In the past, I've found half finished projects and brought them home with the intention of completing them, but have not always been able to make it happen. I'm hoping the accountability of a blog declaration will keep me focused! (I also have a bag of partially pieced 1930's feedsack quilt blocks I hope to turn into a quilt some day...) There's something very poignant about finishing an unfinished project; The experience is very gratifying.

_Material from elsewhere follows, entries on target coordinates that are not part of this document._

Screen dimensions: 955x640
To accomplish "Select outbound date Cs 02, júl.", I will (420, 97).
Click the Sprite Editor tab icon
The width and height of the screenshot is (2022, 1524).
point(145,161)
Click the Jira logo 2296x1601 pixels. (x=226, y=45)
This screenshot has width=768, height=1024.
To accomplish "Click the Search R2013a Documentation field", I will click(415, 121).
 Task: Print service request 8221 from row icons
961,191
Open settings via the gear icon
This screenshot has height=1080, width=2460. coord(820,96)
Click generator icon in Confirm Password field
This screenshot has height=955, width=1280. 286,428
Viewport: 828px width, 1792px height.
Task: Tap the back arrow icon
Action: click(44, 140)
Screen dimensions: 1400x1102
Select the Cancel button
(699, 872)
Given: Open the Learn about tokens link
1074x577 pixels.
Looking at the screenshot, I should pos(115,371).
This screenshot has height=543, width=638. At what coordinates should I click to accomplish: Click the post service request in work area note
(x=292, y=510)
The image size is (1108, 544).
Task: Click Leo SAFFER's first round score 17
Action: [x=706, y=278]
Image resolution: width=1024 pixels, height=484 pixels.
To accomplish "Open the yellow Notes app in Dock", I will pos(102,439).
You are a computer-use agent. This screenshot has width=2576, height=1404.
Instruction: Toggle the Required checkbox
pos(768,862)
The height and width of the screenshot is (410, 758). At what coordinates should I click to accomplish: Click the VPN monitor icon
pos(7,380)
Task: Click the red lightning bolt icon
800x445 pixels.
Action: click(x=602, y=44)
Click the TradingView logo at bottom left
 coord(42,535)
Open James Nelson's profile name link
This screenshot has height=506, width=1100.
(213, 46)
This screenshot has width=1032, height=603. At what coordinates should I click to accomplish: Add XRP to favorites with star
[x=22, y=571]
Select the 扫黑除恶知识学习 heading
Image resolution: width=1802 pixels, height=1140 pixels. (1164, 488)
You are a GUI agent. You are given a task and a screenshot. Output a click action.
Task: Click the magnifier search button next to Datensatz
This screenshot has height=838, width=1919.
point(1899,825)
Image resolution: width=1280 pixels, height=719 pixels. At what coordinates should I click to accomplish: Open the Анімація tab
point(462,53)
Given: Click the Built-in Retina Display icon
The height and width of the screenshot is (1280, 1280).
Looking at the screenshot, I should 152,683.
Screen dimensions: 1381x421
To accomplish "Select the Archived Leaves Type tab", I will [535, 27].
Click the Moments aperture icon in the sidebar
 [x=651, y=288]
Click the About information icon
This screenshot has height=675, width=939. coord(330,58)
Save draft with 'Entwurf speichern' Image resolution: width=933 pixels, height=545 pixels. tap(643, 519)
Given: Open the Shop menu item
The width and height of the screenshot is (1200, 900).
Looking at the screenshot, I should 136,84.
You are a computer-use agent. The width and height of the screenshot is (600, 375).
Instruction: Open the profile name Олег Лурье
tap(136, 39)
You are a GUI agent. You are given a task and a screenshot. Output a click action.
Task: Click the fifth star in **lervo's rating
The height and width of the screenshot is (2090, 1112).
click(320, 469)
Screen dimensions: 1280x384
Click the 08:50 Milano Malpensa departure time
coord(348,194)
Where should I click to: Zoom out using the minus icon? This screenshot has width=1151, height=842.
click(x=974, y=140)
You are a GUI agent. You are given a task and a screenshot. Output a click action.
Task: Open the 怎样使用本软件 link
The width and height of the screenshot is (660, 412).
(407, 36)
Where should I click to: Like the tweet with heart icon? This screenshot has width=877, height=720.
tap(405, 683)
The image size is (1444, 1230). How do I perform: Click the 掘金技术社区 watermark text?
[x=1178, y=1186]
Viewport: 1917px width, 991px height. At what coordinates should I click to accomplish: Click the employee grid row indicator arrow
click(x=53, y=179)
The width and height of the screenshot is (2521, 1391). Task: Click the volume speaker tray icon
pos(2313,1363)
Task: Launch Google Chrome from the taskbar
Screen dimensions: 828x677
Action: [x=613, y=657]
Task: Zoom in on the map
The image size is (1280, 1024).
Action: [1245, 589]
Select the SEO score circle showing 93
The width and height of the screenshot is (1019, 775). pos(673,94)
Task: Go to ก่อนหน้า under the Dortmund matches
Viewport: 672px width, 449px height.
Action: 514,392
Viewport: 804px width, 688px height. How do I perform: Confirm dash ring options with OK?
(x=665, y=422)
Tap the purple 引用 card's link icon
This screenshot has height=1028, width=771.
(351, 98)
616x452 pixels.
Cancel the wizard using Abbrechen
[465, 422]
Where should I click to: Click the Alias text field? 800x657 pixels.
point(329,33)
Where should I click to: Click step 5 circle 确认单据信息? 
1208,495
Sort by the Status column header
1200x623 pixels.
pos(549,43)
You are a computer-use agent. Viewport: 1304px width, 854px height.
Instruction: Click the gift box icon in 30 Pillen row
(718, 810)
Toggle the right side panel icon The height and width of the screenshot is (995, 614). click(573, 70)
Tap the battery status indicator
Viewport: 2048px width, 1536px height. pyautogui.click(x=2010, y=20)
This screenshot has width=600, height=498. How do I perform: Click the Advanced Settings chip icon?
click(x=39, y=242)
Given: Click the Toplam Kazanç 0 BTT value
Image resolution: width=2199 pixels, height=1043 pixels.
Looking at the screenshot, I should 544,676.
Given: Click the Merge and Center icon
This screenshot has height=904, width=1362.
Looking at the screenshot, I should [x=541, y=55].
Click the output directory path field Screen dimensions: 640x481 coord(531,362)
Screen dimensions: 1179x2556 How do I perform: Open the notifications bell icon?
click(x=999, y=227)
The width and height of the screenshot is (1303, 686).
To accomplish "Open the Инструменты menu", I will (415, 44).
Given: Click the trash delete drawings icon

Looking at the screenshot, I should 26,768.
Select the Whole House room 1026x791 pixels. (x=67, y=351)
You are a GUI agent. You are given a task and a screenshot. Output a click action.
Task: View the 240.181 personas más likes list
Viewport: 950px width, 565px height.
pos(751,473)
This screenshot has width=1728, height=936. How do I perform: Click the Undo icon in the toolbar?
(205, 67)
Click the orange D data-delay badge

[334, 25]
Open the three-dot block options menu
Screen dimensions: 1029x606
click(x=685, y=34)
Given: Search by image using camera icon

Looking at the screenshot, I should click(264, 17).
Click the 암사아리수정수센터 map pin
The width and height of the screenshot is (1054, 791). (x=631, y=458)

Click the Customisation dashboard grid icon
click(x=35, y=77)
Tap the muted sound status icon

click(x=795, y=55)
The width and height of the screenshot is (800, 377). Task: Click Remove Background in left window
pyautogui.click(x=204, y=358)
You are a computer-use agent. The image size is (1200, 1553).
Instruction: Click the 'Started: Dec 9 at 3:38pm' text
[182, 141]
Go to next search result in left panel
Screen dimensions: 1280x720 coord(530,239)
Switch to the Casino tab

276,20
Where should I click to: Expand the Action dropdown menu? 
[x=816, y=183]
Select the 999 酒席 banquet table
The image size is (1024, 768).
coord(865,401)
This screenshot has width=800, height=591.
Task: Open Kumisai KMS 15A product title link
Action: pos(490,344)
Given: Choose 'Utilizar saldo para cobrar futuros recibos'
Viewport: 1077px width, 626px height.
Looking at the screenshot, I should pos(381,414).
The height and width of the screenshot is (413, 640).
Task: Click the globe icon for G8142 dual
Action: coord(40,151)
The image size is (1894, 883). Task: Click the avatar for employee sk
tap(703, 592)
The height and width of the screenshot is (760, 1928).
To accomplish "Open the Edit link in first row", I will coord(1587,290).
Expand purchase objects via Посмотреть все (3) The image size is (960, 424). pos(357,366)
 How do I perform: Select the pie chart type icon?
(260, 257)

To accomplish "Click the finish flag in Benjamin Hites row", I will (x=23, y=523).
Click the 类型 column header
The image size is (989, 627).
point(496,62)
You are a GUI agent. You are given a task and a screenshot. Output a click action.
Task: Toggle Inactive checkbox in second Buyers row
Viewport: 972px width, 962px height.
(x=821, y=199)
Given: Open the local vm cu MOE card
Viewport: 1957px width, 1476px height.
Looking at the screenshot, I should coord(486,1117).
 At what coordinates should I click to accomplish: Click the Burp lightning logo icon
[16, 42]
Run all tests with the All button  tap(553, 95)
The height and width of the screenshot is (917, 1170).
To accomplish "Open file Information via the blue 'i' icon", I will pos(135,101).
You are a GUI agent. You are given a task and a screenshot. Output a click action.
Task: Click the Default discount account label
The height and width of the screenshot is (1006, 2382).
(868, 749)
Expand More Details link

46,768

And while we're on the subject of finding old thing, I also picked up this beautiful late 30's/early 40's sewing patterns at a local vintage shop that specializes in nicely curated mid-century furniture and housewares. Tucked into a little box under a table was a lovely array of vintage patterns. While I love the illustrations on all these patterns, I tend to only buy ones that have very unique style lines. These two fit the bill AND are from my favorite era. I can see myself making the dress on the left in some color blocked linen or maybe a chambray with contrast stitching.

And some fun stuff from the internet:

From the Textile Arts Center: A tutorial on dyeing fabric using soymilk as a mordant! Apparently the protein in the soy acts as a binder for earth pigments. This is a technique I'd love to try in the future. All the fanfare about natural dyes has me thinking about the many possibilities of adding color to fabric using objects from my surroundings. Plants, dirt, mushrooms... If you're interested in other types of earth dyes, these are also quite interesting.

Patagonia has always been pretty cool when it comes to sustainability and accountability, but their latest move to publish guides on how to repair their clothing is awesome.

Have you ever rescued an unfinished project from a yard sale or thrift store? Did you finish it or re-purpose the materials?